▶ [EXERCISES]
A. Echo the news release word for word, starting at "Credit: Photos by" and ending at "to a diagnosis.".
B. Answer these questions from the news release:
(i) In which journal did the research team report its findings?
(ii) What position does Douglas Ruderfer hold at VUMC?
(iii) What share of rare diseases is estimated to be genetic in origin?

News Release

Predictive model identifies patients for genetic testing

Peer-Reviewed Publication

Vanderbilt University Medical Center

Predictive Model Identifies Patients for Genetic Testing

image: (L-R) Douglas Ruderfer, Ph.D., and Theodore (Ted) Morley pose for a photo at Vanderbilt University Medical Center. view more 

Credit: Photos by Donn Jones/Vanderbilt University Medical Center.

Patients who, perhaps unbeknownst to their health care providers, are in need of genetic testing for rare undiagnosed diseases can be identified en masse based on routine information in electronic health records (EHRs), a research team reported today in the journal Nature Medicine.

Findings from the Vanderbilt University Medical Center study suggest that, among the patients of any sizeable health care system, there are hundreds or thousands with undiagnosed rare diseases of the sort where a genetic test could lead to a diagnosis.

"Patients with rare genetic diseases often face years of diagnostic odyssey before getting a genetic test, if they get one at all. Our work could contribute to a more systematic and timely approach, alerting providers of patients that might benefit from a genetic test," said the leader of the study, geneticist Douglas Ruderfer, PhD, associate professor of Medicine at VUMC.

It's estimated that more than 70% of rare diseases are genetic in origin. According to authors of the study, rare genetic diseases may look quite different from one patient to the next and may go undiagnosed even when well characterized in the medical literature.

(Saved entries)
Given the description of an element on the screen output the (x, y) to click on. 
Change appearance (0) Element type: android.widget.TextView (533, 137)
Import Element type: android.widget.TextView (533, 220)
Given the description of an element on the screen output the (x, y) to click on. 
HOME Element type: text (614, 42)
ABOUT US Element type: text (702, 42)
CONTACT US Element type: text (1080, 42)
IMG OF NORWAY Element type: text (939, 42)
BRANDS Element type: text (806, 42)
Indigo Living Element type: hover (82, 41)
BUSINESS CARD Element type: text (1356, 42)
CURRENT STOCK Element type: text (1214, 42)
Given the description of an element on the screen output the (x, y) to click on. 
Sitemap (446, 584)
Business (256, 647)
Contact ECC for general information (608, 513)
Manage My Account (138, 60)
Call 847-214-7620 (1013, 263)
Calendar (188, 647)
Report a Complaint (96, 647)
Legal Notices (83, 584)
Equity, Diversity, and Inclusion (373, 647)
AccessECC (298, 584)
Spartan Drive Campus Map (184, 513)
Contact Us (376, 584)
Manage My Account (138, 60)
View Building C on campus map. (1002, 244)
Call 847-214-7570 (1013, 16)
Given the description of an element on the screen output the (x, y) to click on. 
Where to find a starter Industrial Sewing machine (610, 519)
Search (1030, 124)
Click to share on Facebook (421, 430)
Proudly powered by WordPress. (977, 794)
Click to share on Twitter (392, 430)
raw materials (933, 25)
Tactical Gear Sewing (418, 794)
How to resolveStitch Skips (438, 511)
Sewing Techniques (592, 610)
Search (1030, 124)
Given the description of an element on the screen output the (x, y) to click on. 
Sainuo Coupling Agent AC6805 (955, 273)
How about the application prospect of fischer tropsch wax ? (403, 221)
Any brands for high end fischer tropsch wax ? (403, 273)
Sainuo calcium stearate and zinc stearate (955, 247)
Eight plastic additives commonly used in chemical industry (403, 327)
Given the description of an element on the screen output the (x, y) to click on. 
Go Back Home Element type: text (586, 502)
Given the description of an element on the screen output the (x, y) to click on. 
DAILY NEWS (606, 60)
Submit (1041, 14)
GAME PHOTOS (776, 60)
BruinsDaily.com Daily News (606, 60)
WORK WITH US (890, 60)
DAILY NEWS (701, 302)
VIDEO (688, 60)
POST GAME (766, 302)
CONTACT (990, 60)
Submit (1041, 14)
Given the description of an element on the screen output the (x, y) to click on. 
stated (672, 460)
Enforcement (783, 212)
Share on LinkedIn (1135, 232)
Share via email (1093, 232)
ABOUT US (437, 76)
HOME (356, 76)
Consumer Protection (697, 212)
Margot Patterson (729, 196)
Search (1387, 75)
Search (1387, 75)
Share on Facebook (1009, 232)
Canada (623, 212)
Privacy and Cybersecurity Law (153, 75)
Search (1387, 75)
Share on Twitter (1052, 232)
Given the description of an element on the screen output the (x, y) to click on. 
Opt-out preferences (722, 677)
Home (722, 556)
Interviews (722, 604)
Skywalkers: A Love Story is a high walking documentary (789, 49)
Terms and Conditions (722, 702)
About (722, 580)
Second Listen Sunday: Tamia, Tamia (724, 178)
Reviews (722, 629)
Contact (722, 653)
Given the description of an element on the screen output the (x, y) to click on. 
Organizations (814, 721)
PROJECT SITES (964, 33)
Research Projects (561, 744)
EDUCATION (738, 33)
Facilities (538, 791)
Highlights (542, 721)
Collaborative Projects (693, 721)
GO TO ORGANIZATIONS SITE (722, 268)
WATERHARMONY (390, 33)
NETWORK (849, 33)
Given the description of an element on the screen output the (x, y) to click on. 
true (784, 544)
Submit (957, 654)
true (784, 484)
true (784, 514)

▶ [EXPECTED RESPONSES]
A.
Credit: Photos by Donn Jones/Vanderbilt University Medical Center.

Patients who, perhaps unbeknownst to their health care providers, are in need of genetic testing for rare undiagnosed diseases can be identified en masse based on routine information in electronic health records (EHRs), a research team reported today in the journal Nature Medicine.

Findings from the Vanderbilt University Medical Center study suggest that, among the patients of any sizeable health care system, there are hundreds or thousands with undiagnosed rare diseases of the sort where a genetic test could lead to a diagnosis.

B.
(i) Nature Medicine
(ii) Associate professor of Medicine
(iii) More than 70%